Мы стояли у окна, куда врывалось весеннее солнце.

Я рассказал ему, что в день моего отъезда Ленинграду досталось и с воздуха, и с земли. Я ехал на аэродром мимо горящих зданий. В наш транспортный самолет усаживался солдат — стрелок, деловито проверяя, безотказно ли действует пулемет. Мы поднялись, но нас сразу же вернули обратно — погода была хорошая, но не летная.

— Самая отвратительная манера вранья — вранье с подробностями, — усмехнулся Шварц. — Хватит вести среди меня агитационную работу!

— К сожалению, я ничего не преувеличиваю.

— Когда вы наконец пустите меня в Ленинград? Живут же там люди! Я сам буду пробиваться в Ленинград. Я там нужен. Вы начинаете репетировать мою пьесу, я должен быть рядом. Завтра в Комитете по делам искусств я сам попрошу, чтобы меня направили в Ленинград.

Пьесу «Одна ночь» наша труппа приняла очень хорошо. Был назначен режиссер, распределены роли. Художник В. В. Лебедев увлекся пьесой и написал превосходные эскизы декораций и костюмов. Репетиции не начинались из-за того, что задерживалось разрешение на постановку пьесы.

Мы отправились с Шварцем в Комитет выяснить — почему задерживается разрешение. Наш разговор с театральным начальником был длинным и тягостным. Он очень долго говорил о блокаде Ленинграда. О пьесе он сказал совсем мало — величественная блокада Ленинграда должна быть воплощена в жанре монументальной эпопеи, а в пьесе «Одна ночь» отсутствует героическое начало, ее герои — маленькие люди, и этот малый мир никому не интересен.

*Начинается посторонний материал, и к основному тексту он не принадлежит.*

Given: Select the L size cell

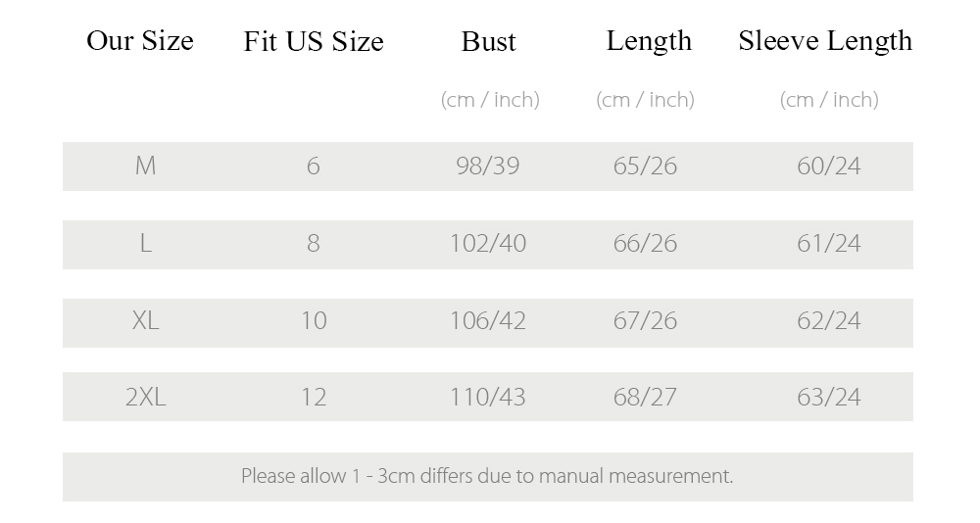Looking at the screenshot, I should [x=146, y=244].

Я пробовал возражать. Шварц сидел молча. Начальник вернул Шварцу пьесу, а мне дал другую.

— Вот, рекомендую познакомиться!

— Почему вы молчали? — спросил я, когда мы вышли на улицу. — Вдвоем мы переубедили бы его.

— Не думаю. Спорить с ним — это все равно, что возражать радиорепродуктору. Вы ему что-то говорили, а он продолжал свое. И потом он все время говорил — «мы считаем». Не «я», а «мы». И сколько человек стоит за ним, кто входит в это понятие — «мы»? И зачем так подробно он говорил нам о блокаде, словно мы не нюхали ее, а приехали из Калифорнии… Не нужен я в Ленинграде, — сказал он, помолчав.

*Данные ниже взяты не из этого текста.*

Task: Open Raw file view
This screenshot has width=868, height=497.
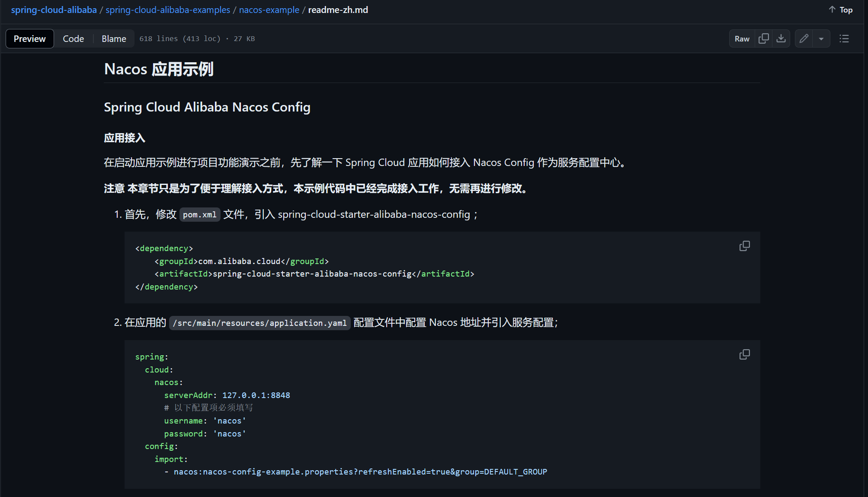Action: point(742,38)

— Я отговариваю вас от Ленинграда не потому, что там опасно. Неизвестно, где и когда подстережет нас смерть.

Вам надо написать «Дракона». А в таких условиях вы его не напишете!

— «Дракона» я напишу даже в аду.

— Вы напишете его в Москве! Вам надо хлопотать, чтобы вас оставили здесь. Уже многие писатели вернулись из эвакуации в Москву. Вас наверняка оставят.

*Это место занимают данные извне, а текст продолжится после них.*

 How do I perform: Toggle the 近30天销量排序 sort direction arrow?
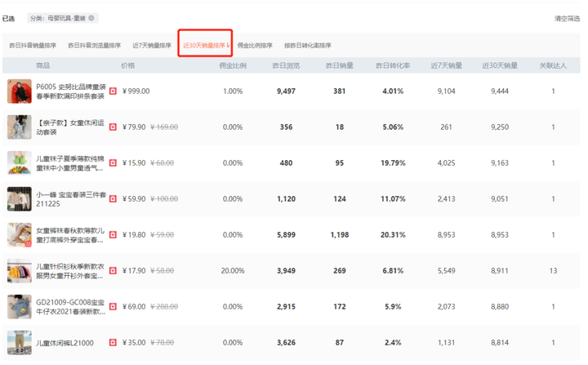pos(228,46)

— В порядке компенсации за убитую пьесу, — усмехнулся он. — А что же за пьесу он вам рекомендовал? Покажите, это, наверное, образец, по которому надо равняться! Как хочется научиться писать рекомендуемые пьесы!

Мы стали рассматривать рекомендованную пьесу. Называлась она «Власть тьмы». Что такое: время ли сейчас для толстовской драмы? Но оказалось, что толстовской вывеской прикрывалась примитивная ремесленная пьеса о захвате Ясной Поляны немцами. Пьеса, напоминавшая пародию, открывалась списком «действующих лиц» и «действующих вещей» — халат Л. Н. Толстого, туфли Л. Н. Толстого и т. п.

— Это же находка! — улыбнулся Шварц. — Не написать ли мне пьесу об Иване Грозном под названием «Дядя Ваня». Нельзя ли подписать договорчик? И начальство одобрит!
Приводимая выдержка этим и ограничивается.